▸ WHAT THE TASK ASKS: Once you reach the line with "You are a computer-use", transcribe it and every line after it to the end of the records, exactly, but not the pictures.

ENTRIES PROVIDED below:

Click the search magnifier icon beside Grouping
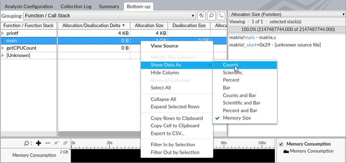The image size is (346, 163). 211,16
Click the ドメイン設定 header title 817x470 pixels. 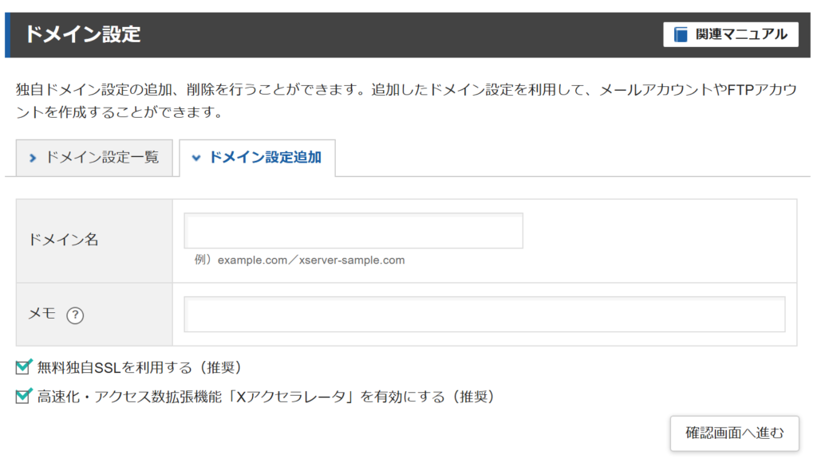point(83,34)
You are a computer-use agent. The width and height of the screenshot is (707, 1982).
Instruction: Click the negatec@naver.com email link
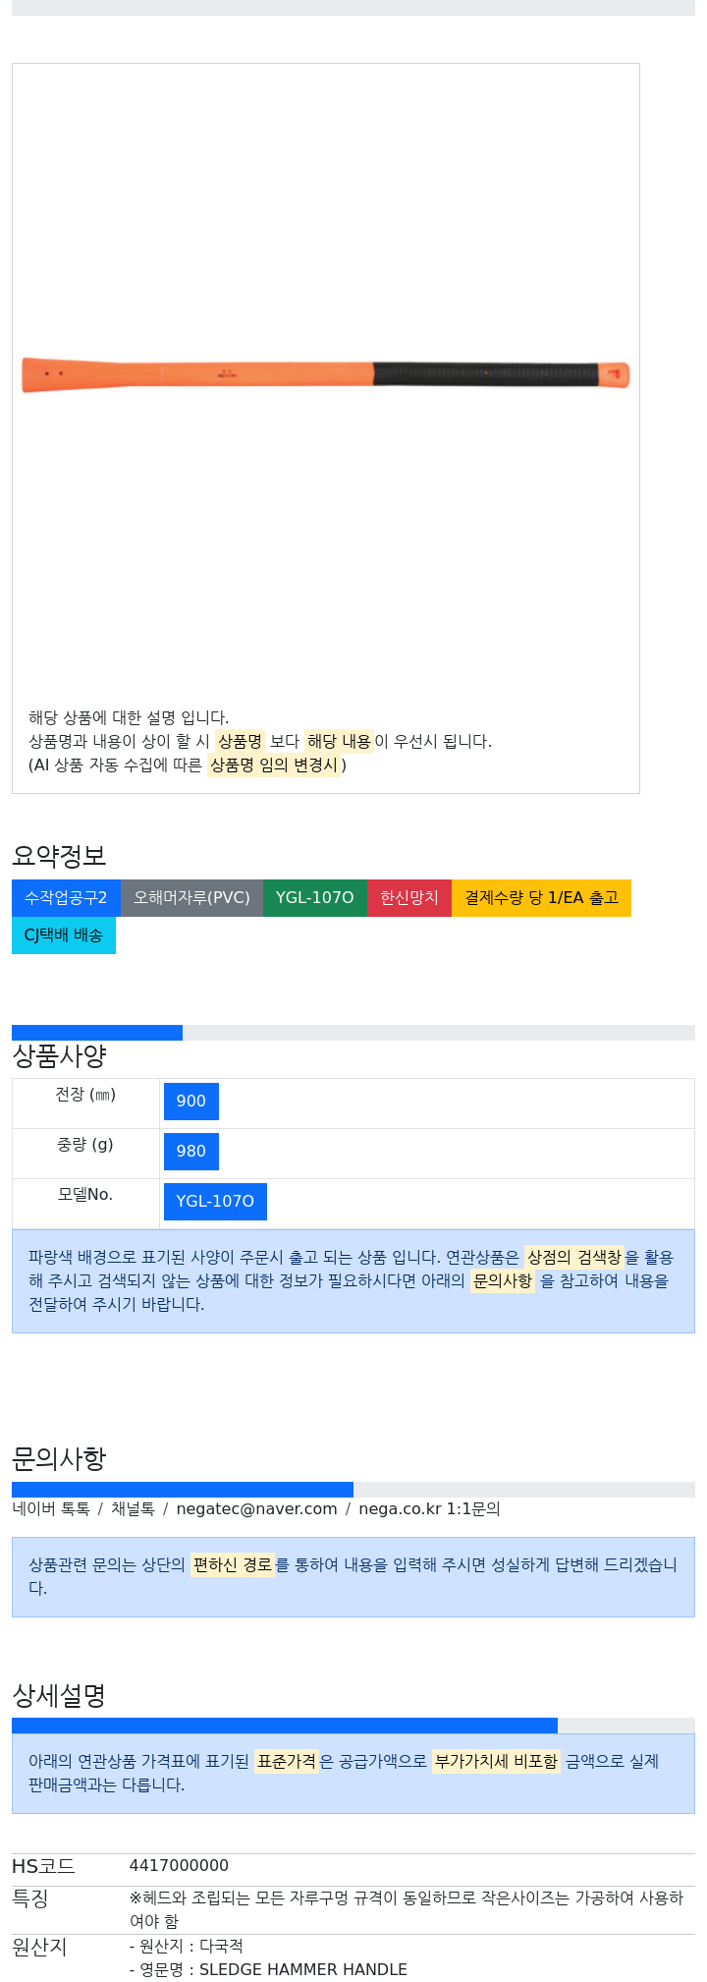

End of ENTRIES PROVIDED.

▸ EXERCISE RESPONSE:
You are a computer-use agent. The width and height of the screenshot is (707, 1982).
Instruction: Click the negatec@naver.com email link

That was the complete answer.